## [What you have to do]
Leave out the pictures, then output the lines of the records below from the first through the one containing "This screenshot has height=503, width=1024.".

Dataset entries
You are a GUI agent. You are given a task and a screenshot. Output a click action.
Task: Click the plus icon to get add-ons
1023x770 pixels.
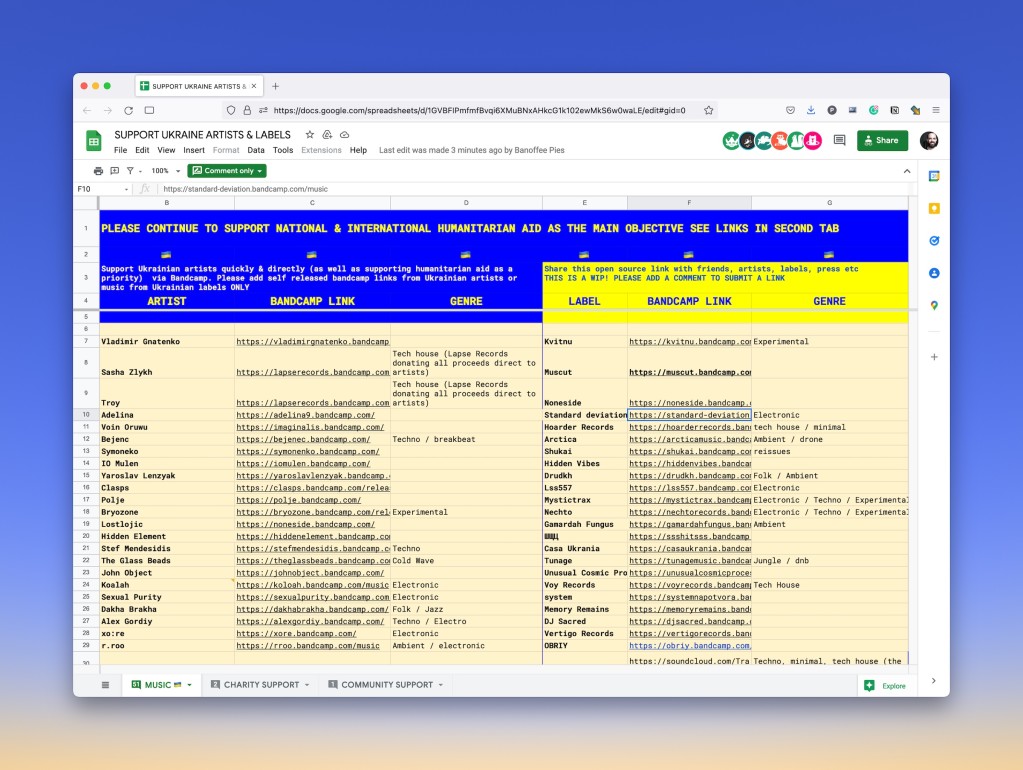click(934, 357)
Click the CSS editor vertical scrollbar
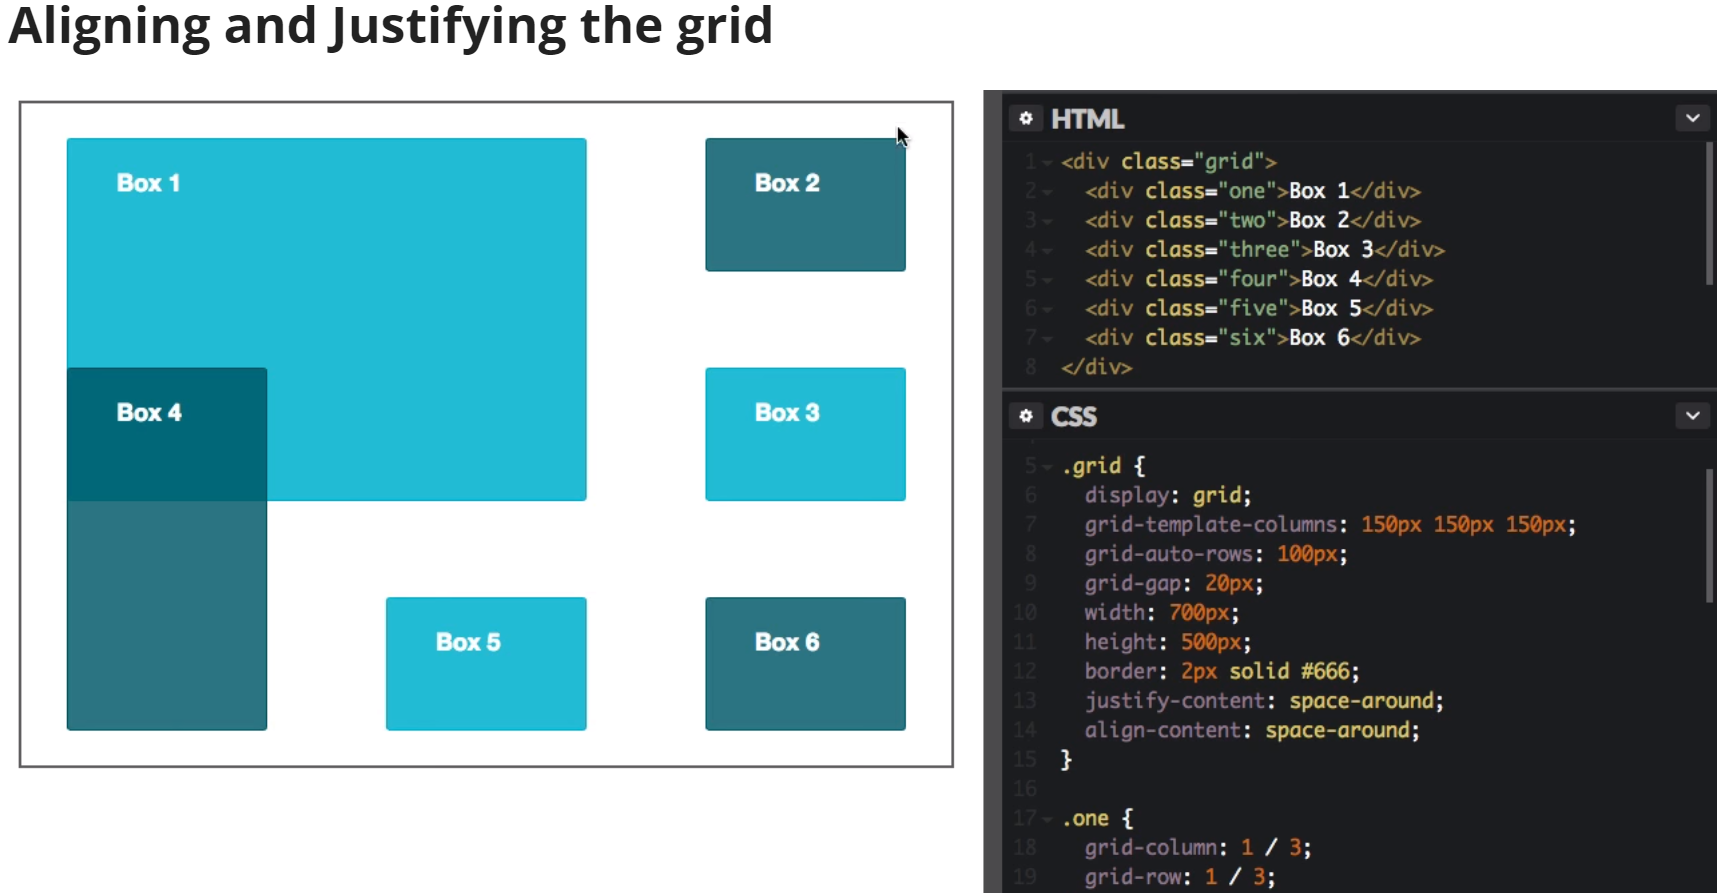Screen dimensions: 1721x893 click(1709, 535)
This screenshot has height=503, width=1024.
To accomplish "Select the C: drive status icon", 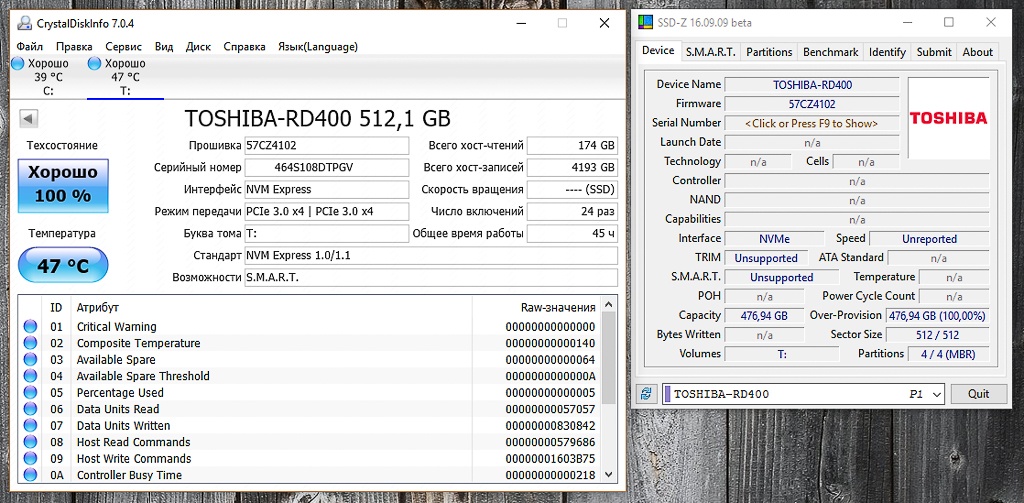I will pos(17,64).
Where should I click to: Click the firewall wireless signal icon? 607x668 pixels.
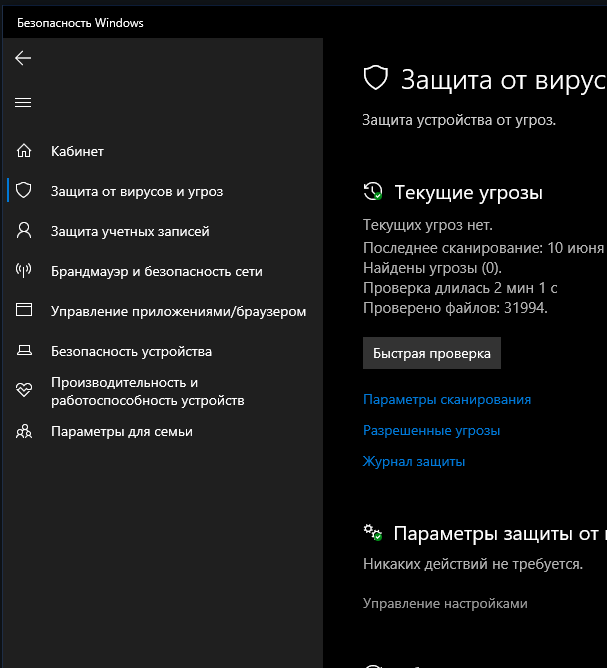[x=24, y=271]
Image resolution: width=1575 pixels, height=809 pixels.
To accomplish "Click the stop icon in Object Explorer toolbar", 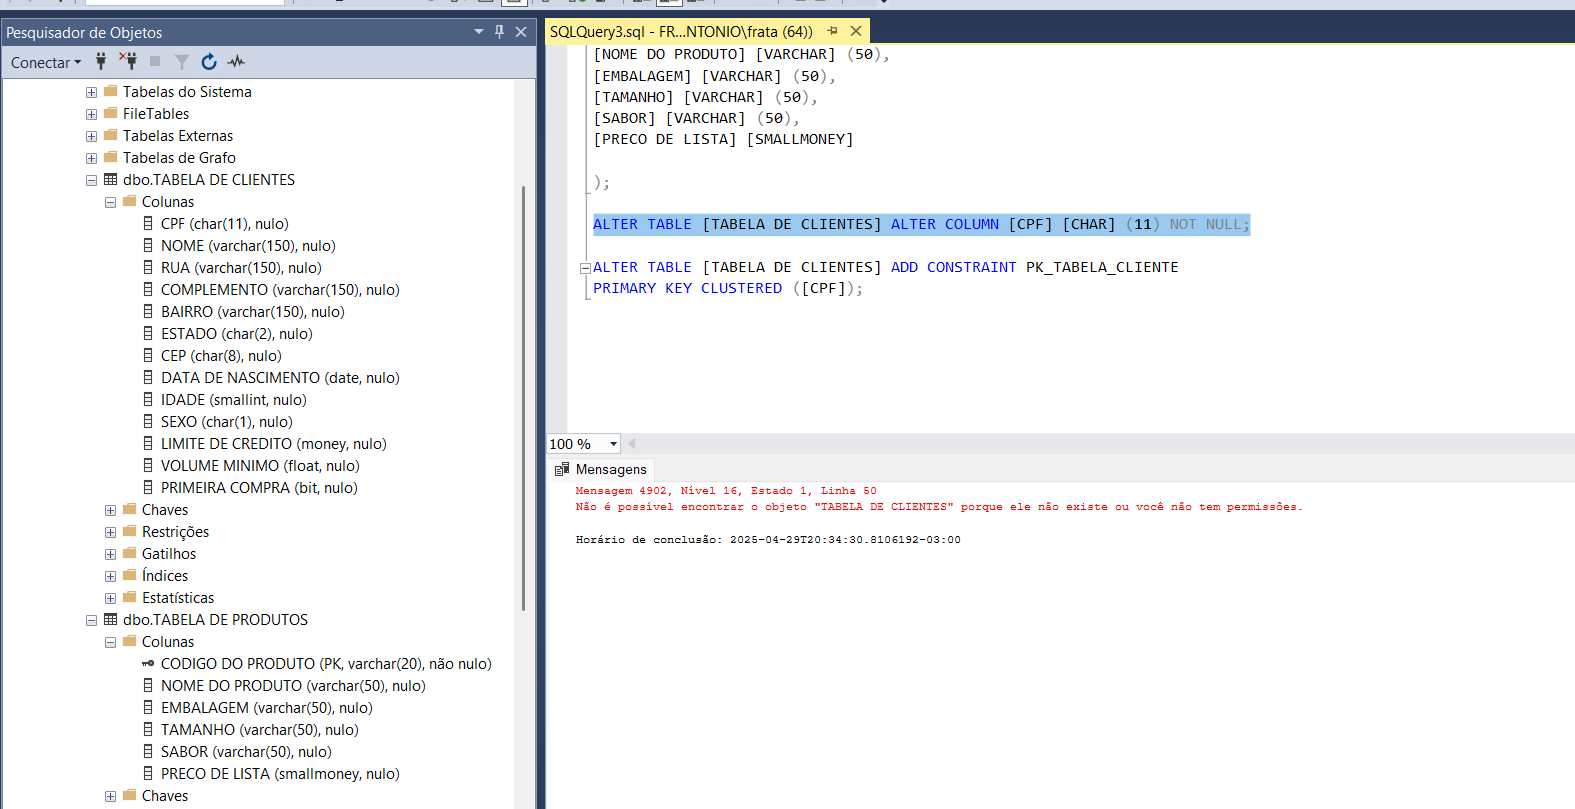I will [155, 62].
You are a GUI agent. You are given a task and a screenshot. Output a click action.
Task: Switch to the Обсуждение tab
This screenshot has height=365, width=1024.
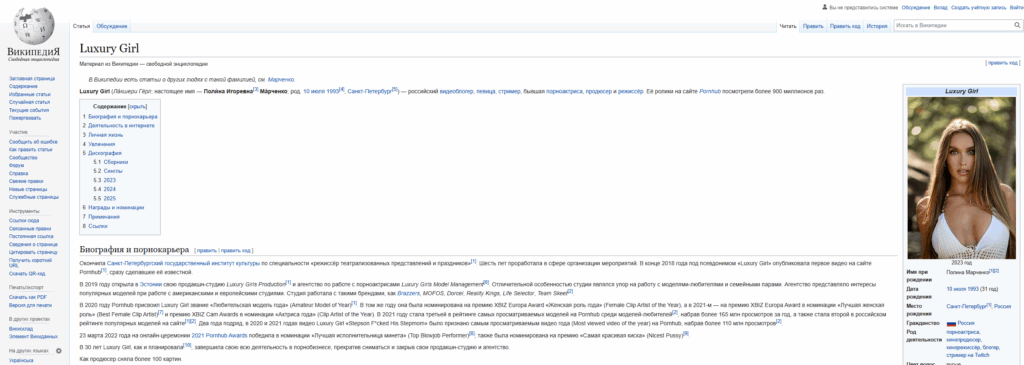coord(112,26)
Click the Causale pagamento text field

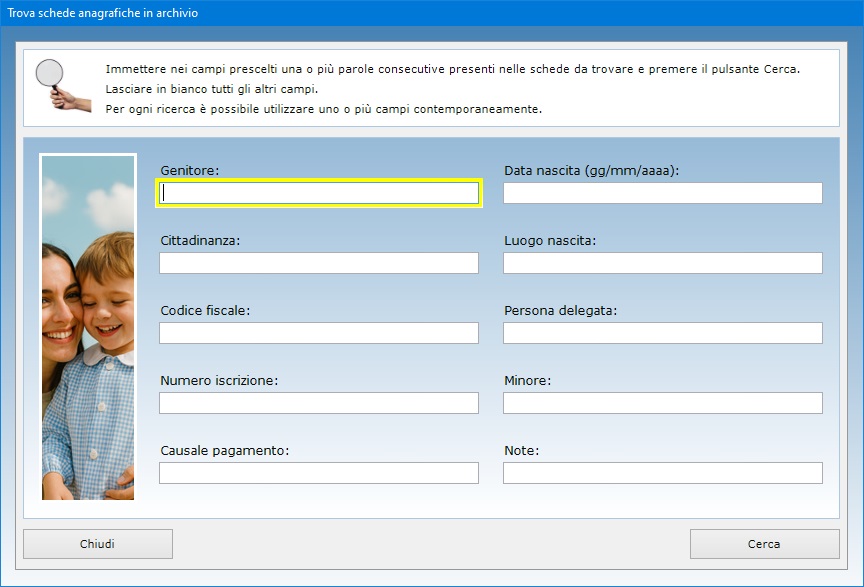pyautogui.click(x=319, y=473)
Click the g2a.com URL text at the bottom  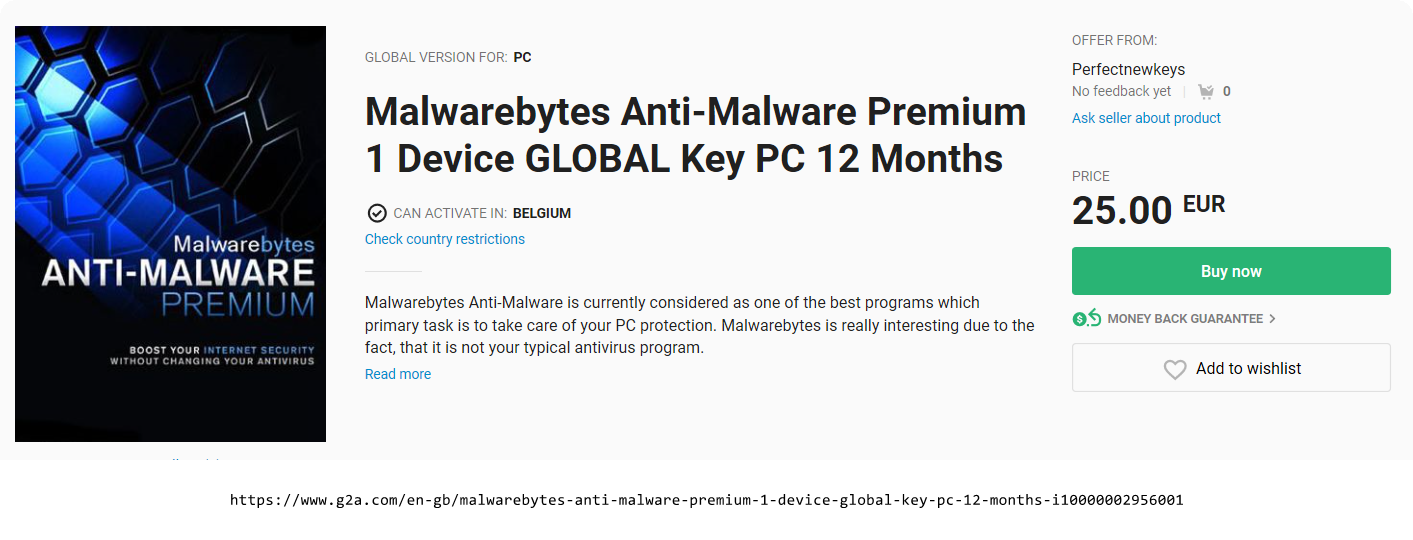[x=706, y=499]
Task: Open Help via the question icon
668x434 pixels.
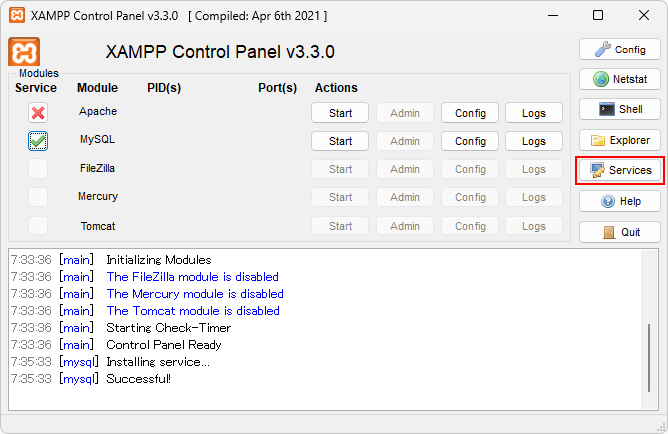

## [Output of the task]
You are a GUI agent. You are given a task and a screenshot. Output a click action.
Task: Click the plus icon to get add-ons
1023x770 pixels.
click(934, 357)
Click the CSS editor vertical scrollbar
Screen dimensions: 1721x893 click(1709, 535)
This screenshot has height=503, width=1024.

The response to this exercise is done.